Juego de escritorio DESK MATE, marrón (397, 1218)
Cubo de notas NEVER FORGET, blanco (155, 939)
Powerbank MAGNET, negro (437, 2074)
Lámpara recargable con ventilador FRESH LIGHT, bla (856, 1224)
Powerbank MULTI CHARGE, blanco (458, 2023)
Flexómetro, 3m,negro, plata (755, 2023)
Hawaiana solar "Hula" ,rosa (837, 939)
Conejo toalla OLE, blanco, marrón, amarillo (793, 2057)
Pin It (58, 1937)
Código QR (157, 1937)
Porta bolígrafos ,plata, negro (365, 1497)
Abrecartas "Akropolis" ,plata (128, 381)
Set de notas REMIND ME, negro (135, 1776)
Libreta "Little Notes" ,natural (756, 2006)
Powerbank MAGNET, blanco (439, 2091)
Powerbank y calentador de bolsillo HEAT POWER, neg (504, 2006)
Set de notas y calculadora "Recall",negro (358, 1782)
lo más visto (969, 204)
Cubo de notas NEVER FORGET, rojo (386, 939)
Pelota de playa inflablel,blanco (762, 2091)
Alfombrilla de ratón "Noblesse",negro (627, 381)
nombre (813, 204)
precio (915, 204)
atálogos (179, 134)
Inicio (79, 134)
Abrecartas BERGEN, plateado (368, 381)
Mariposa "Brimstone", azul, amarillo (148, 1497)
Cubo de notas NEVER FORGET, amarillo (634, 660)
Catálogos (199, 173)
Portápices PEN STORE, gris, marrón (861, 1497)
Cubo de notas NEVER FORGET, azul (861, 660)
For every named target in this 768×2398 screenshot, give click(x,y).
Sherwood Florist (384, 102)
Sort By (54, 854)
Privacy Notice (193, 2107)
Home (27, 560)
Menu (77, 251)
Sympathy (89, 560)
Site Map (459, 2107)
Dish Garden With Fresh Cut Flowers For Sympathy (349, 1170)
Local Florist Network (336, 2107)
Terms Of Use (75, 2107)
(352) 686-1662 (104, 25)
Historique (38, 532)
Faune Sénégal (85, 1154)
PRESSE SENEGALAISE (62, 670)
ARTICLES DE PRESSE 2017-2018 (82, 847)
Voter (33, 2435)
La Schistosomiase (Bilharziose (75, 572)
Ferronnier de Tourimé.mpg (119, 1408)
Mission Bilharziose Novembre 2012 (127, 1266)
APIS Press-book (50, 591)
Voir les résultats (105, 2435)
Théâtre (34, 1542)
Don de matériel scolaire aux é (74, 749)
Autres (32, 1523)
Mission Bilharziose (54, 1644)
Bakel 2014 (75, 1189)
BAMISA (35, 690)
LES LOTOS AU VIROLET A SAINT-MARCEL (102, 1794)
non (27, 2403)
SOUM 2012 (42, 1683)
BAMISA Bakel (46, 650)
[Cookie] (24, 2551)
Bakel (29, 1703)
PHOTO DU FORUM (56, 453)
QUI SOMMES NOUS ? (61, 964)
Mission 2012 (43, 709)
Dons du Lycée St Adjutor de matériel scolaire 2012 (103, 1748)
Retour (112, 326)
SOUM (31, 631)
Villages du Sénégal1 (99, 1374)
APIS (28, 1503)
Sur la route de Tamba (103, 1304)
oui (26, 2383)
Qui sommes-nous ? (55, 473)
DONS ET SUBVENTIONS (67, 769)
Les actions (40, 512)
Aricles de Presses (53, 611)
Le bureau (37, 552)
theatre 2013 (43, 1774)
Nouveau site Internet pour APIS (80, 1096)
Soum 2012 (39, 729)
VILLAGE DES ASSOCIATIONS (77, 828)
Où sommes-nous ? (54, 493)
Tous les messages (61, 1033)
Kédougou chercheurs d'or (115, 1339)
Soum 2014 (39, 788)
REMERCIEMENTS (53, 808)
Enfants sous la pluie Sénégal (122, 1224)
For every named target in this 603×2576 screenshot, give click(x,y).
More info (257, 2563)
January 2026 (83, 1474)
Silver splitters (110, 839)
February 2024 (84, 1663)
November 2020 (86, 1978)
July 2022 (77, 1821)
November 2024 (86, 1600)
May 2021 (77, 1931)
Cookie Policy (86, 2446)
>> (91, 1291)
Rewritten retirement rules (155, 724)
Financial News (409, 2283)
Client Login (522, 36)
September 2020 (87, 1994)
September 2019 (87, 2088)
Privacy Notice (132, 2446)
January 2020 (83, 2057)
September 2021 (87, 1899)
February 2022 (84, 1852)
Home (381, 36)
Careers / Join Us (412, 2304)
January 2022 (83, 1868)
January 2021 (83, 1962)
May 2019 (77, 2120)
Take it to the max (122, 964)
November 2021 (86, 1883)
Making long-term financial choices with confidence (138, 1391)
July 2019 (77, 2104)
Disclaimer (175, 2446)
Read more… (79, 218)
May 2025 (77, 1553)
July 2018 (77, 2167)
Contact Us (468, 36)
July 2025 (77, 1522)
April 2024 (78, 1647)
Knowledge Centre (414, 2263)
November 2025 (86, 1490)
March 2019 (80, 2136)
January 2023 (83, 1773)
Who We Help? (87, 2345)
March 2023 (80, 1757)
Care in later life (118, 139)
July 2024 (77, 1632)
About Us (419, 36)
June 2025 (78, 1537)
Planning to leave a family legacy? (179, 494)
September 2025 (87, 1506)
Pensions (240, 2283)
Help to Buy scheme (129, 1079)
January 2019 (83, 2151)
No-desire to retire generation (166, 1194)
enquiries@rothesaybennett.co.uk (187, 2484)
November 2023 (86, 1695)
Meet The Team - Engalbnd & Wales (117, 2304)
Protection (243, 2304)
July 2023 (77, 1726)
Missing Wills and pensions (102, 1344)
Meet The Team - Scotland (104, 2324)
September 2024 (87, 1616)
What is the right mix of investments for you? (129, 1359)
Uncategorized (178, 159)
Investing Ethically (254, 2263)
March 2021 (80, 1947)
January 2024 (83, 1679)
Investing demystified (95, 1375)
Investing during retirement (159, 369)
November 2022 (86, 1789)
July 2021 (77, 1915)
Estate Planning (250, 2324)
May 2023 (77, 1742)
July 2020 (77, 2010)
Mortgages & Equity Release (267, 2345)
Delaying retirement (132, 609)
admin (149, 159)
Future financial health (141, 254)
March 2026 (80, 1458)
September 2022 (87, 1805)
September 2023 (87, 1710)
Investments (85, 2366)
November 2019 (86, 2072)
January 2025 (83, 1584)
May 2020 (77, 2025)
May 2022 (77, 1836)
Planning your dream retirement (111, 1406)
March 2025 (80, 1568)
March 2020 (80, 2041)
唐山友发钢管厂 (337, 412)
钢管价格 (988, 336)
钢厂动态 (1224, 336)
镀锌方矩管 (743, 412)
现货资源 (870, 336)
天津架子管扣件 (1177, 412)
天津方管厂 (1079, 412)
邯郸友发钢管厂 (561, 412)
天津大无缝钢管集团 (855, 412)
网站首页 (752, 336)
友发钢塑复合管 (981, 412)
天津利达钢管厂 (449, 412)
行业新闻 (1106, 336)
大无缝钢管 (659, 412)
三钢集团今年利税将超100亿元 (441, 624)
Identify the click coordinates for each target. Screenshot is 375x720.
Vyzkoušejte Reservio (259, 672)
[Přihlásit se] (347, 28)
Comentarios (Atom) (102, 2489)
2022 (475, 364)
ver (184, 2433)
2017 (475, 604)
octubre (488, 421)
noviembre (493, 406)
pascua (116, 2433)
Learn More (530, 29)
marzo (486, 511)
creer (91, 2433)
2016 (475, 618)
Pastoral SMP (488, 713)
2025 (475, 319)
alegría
-=-=-
[Görev]:
Yukarıdaki satırlardan "Soum 2012 (39, 729)" geçen satırdan "May 2019 (77, 2120)" geçen satıra kadar olanları (ikisi de dahil) iki sütunlu bir CSV olarak ver. Sütun adları "metin" ve "cevap" olsun; her satır için metni ve cevabı ayrı ayrı tırnak içinde tek bir alana yaz, satır sonlarını boşluğa çevir.

[Doğru cevap]:
metin,cevap
"Soum 2012","(39, 729)"
"VILLAGE DES ASSOCIATIONS","(77, 828)"
"Où sommes-nous ?","(54, 493)"
"Tous les messages","(61, 1033)"
"Kédougou chercheurs d'or","(115, 1339)"
"Soum 2014","(39, 788)"
"REMERCIEMENTS","(53, 808)"
"Enfants sous la pluie Sénégal","(122, 1224)"
"For every named target in this 603×2576 screenshot, give click(x,y). More info","(257, 2563)"
"January 2026","(83, 1474)"
"Silver splitters","(110, 839)"
"February 2024","(84, 1663)"
"November 2020","(86, 1978)"
"July 2022","(77, 1821)"
"November 2024","(86, 1600)"
"May 2021","(77, 1931)"
"Cookie Policy","(86, 2446)"
">>","(91, 1291)"
"Rewritten retirement rules","(155, 724)"
"Financial News","(409, 2283)"
"Client Login","(522, 36)"
"September 2020","(87, 1994)"
"September 2019","(87, 2088)"
"Privacy Notice","(132, 2446)"
"January 2020","(83, 2057)"
"September 2021","(87, 1899)"
"February 2022","(84, 1852)"
"Home","(381, 36)"
"Careers / Join Us","(412, 2304)"
"January 2022","(83, 1868)"
"January 2021","(83, 1962)"
"May 2019","(77, 2120)"